BEGIN DATA EXTRACT

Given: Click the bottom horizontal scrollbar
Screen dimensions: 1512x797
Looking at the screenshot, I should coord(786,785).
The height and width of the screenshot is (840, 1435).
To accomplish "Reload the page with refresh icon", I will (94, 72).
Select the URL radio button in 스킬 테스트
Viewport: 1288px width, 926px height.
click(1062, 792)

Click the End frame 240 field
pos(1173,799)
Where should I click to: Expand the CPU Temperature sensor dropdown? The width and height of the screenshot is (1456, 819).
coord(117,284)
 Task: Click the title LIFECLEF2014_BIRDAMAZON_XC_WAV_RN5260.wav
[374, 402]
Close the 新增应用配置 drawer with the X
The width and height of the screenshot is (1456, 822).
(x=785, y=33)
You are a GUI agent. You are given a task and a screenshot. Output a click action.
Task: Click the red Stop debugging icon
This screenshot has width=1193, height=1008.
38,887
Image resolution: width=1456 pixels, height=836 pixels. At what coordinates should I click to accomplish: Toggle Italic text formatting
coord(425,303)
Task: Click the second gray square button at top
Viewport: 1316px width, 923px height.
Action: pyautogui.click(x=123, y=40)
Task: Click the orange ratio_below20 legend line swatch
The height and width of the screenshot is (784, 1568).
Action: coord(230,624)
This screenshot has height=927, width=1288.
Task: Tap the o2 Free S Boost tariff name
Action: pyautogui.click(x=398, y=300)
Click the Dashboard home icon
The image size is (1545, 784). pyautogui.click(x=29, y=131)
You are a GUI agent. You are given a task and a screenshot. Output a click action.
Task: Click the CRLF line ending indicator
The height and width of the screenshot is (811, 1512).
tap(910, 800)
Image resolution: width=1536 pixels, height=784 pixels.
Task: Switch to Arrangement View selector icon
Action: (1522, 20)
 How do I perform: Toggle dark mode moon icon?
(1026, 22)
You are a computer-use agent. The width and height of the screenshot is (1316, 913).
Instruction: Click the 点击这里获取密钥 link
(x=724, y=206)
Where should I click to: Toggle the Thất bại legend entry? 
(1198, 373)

END DATA EXTRACT

◆ **WHAT THIS TASK INVOLVES**
Make a verbatim copy of each record.

◆ **TASK RESULT**
Given: Click the bottom horizontal scrollbar
Screen dimensions: 1512x797
Looking at the screenshot, I should coord(786,785).
The height and width of the screenshot is (840, 1435).
To accomplish "Reload the page with refresh icon", I will (94, 72).
Select the URL radio button in 스킬 테스트
Viewport: 1288px width, 926px height.
click(1062, 792)

Click the End frame 240 field
pos(1173,799)
Where should I click to: Expand the CPU Temperature sensor dropdown? The width and height of the screenshot is (1456, 819).
coord(117,284)
 Task: Click the title LIFECLEF2014_BIRDAMAZON_XC_WAV_RN5260.wav
[374, 402]
Close the 新增应用配置 drawer with the X
The width and height of the screenshot is (1456, 822).
(x=785, y=33)
You are a GUI agent. You are given a task and a screenshot. Output a click action.
Task: Click the red Stop debugging icon
This screenshot has width=1193, height=1008.
38,887
Image resolution: width=1456 pixels, height=836 pixels. At what coordinates should I click to accomplish: Toggle Italic text formatting
coord(425,303)
Task: Click the second gray square button at top
Viewport: 1316px width, 923px height.
Action: pyautogui.click(x=123, y=40)
Task: Click the orange ratio_below20 legend line swatch
The height and width of the screenshot is (784, 1568).
Action: coord(230,624)
This screenshot has height=927, width=1288.
Task: Tap the o2 Free S Boost tariff name
Action: pyautogui.click(x=398, y=300)
Click the Dashboard home icon
The image size is (1545, 784). pyautogui.click(x=29, y=131)
You are a GUI agent. You are given a task and a screenshot. Output a click action.
Task: Click the CRLF line ending indicator
The height and width of the screenshot is (811, 1512).
tap(910, 800)
Image resolution: width=1536 pixels, height=784 pixels.
Task: Switch to Arrangement View selector icon
Action: (1522, 20)
 How do I perform: Toggle dark mode moon icon?
(1026, 22)
You are a computer-use agent. The width and height of the screenshot is (1316, 913).
Instruction: Click the 点击这里获取密钥 link
(x=724, y=206)
Where should I click to: Toggle the Thất bại legend entry? 
(1198, 373)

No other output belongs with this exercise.